Proudhon and Anarchism


It took me twenty years to get around to reading the works of Pierre Joseph Proudhon. Bakunin, Kropotkin, Malatesta and Goldman were all familiar to me, so why was I reticent about the “Father of Anarchism”? Some of this may be attributed to the general influence of Marx’s writings on public opinion. Marx did a hatchet job on Proudhon and Marxists such as Hal Draper took quotes out of context or dug up embarrassing statements that made Proudhon look authoritarian or proto-fascist. There are also anarchists who claim he is “inconsistent” or “not quiet an anarchist”.[1] Among English speaking libertarians, P.J. is renown for his statement “property is theft” and his condemnation of government and little else.

When I finally read his works, far from appearing “inconsistent” or “not quite an anarchist”, the “Sage of Besancon” had created a practical and anti-utopian anarchism — An anarchism based upon a potential within actually existing society and not a doctrine or ideology to be imposed from outside. Since Proudhon’s conception of anarchism was the original, and the others were derived from it, if the later varieties differed significantly from the original, perhaps there was a necessity to question whether these differences were of a positive or “progressive” nature. The history of anarchism is usually treated as a linear progression from the formative period of Proudhon to Bakunin’s collectivism, then on to anarchist communism and syndicalism. But not everything which occurs at a later time in history is necessarily better or an improvement over what went before.

For the popular mind anarchism is an irrational doctrine of fanatics and terrorists. Yet, Proudhon’s anarchism was rational, non-violent and anti-utopian. However, the “propaganda of the deed” period did provide grounds for the negative conception. Anarchism, as it was originally conceived, had been turned into its opposite. This is not unusual in history, think only of the original Christians and the Inquisition and of Nietzsche and the “Nietzscheans”.
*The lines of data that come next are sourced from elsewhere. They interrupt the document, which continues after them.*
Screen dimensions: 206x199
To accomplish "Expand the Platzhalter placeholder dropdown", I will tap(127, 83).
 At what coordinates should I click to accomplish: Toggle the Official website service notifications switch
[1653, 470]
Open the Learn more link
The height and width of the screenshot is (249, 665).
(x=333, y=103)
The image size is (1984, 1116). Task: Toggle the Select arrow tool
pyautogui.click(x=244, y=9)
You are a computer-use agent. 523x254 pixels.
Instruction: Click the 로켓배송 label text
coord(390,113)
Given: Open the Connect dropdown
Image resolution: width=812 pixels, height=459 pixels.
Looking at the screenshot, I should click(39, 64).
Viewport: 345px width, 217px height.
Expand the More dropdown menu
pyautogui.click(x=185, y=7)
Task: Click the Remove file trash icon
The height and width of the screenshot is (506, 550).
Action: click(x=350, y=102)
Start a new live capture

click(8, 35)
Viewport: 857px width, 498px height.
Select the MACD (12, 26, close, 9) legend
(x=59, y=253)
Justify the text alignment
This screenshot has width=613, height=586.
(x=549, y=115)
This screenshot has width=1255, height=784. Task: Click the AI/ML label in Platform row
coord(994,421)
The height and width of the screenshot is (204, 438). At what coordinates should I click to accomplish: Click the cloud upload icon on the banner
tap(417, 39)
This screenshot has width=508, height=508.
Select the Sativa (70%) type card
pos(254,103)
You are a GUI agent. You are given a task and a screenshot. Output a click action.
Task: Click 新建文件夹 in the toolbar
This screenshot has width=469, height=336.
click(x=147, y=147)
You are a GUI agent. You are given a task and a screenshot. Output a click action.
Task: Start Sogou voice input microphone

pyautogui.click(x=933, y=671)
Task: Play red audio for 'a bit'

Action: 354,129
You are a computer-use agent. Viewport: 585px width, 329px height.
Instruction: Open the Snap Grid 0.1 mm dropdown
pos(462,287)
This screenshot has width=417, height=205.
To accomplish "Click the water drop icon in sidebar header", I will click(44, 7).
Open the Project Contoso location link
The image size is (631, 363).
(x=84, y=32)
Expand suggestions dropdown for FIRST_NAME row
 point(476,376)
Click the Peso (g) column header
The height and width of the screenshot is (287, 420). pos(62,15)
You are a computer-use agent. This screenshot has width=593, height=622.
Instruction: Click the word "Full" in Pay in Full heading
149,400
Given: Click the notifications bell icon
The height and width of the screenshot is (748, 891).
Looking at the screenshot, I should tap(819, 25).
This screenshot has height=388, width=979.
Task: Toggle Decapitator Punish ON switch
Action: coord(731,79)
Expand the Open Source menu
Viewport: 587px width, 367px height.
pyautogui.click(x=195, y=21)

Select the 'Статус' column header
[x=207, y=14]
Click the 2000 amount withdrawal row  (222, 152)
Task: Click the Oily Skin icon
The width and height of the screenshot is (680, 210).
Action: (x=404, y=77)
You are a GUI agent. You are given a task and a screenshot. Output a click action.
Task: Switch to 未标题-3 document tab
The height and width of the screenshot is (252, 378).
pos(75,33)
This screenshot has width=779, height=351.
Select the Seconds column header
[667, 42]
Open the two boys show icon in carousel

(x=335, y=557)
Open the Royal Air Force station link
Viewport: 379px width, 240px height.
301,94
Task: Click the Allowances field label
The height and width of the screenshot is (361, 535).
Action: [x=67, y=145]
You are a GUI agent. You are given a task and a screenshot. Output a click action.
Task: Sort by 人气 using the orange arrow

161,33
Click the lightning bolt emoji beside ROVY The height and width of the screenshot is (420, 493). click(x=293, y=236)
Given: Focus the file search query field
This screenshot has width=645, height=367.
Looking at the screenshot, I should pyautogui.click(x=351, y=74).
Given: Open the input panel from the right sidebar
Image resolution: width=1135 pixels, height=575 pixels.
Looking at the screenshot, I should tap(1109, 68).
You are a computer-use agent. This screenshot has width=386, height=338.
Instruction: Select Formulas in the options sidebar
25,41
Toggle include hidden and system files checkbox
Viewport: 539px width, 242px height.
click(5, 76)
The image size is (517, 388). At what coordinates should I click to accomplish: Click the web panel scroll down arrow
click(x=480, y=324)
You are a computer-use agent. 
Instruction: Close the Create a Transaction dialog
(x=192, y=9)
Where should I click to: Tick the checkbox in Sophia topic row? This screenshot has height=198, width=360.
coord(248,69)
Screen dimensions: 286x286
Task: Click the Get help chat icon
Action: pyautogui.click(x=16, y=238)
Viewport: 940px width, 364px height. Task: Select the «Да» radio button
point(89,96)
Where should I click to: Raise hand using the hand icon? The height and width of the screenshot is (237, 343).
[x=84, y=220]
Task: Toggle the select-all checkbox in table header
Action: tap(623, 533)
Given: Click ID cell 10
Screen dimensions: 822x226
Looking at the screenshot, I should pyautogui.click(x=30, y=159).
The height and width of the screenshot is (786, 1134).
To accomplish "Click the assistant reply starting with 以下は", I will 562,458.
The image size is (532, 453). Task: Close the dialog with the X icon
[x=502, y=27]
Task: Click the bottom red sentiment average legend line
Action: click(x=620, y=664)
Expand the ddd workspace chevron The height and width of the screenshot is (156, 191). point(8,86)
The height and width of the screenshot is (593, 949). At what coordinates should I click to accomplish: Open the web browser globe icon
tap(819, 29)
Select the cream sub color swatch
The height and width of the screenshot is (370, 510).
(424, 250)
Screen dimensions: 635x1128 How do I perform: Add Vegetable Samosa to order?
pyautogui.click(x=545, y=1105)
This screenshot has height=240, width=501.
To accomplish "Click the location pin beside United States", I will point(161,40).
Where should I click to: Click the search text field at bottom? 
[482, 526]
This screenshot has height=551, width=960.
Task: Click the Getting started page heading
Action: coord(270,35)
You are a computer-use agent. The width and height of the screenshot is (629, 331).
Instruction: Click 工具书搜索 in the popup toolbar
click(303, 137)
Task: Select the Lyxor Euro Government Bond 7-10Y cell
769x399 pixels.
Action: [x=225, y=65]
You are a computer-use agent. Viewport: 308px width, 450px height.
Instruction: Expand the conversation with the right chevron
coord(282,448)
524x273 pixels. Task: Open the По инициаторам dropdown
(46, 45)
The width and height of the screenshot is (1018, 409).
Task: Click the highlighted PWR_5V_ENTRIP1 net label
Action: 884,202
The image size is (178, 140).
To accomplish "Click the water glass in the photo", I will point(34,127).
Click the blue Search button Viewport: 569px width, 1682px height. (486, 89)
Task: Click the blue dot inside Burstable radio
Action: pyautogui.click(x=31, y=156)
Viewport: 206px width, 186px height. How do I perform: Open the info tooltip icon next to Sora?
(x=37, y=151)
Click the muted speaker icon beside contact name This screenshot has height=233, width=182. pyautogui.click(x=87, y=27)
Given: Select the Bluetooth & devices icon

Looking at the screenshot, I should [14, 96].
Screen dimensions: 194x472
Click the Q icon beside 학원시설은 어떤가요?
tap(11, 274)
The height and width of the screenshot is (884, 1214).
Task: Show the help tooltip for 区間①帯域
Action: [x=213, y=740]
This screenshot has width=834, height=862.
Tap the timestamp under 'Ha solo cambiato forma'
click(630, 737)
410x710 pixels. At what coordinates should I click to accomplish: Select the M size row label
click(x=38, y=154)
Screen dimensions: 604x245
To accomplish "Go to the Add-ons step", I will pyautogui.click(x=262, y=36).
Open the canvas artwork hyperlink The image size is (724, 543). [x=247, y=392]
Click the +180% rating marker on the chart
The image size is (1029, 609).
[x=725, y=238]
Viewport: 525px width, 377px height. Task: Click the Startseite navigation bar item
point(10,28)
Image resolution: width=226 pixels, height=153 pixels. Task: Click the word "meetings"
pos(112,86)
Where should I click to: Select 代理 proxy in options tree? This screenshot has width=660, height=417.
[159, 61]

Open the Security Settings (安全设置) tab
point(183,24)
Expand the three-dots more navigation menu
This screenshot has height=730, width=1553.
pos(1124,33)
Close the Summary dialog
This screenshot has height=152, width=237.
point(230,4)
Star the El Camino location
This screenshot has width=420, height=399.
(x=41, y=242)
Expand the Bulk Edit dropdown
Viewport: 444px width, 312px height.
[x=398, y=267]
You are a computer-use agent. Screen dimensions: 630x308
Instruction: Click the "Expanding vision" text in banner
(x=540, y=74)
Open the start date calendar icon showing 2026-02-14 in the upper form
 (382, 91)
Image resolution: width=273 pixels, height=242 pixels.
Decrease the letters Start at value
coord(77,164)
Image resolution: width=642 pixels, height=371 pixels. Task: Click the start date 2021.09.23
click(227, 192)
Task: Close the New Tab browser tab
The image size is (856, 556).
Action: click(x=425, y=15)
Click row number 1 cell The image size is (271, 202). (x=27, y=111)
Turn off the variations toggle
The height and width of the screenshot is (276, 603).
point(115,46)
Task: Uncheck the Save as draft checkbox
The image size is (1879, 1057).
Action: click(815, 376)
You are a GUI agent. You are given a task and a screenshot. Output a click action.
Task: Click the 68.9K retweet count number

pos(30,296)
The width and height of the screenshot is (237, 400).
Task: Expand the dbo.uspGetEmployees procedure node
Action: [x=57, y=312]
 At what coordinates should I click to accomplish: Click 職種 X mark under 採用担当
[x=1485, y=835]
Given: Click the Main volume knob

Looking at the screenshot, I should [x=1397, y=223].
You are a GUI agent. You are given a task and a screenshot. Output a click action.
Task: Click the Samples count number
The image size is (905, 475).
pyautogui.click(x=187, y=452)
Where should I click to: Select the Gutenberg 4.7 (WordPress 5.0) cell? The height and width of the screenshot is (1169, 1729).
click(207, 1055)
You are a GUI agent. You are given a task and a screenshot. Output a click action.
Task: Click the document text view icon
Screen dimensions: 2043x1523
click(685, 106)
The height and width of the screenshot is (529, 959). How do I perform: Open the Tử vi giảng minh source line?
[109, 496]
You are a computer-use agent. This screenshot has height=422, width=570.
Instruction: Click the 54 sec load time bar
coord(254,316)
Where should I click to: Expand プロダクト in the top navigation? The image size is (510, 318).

That anarchism changed into something very different from the original conception is not just of academic interest. We face greatest challenges in our history from the Leviathan State and the New World Order. Only a mass popular movement can save us. A people divided will never succeed in this endeavor. Proudhon’s philosophy provides a foundation on which to build such a movement. He is one of those rare thinkers who provides a bridge between populism and libertarianism and between “left” and “right” libertarianism.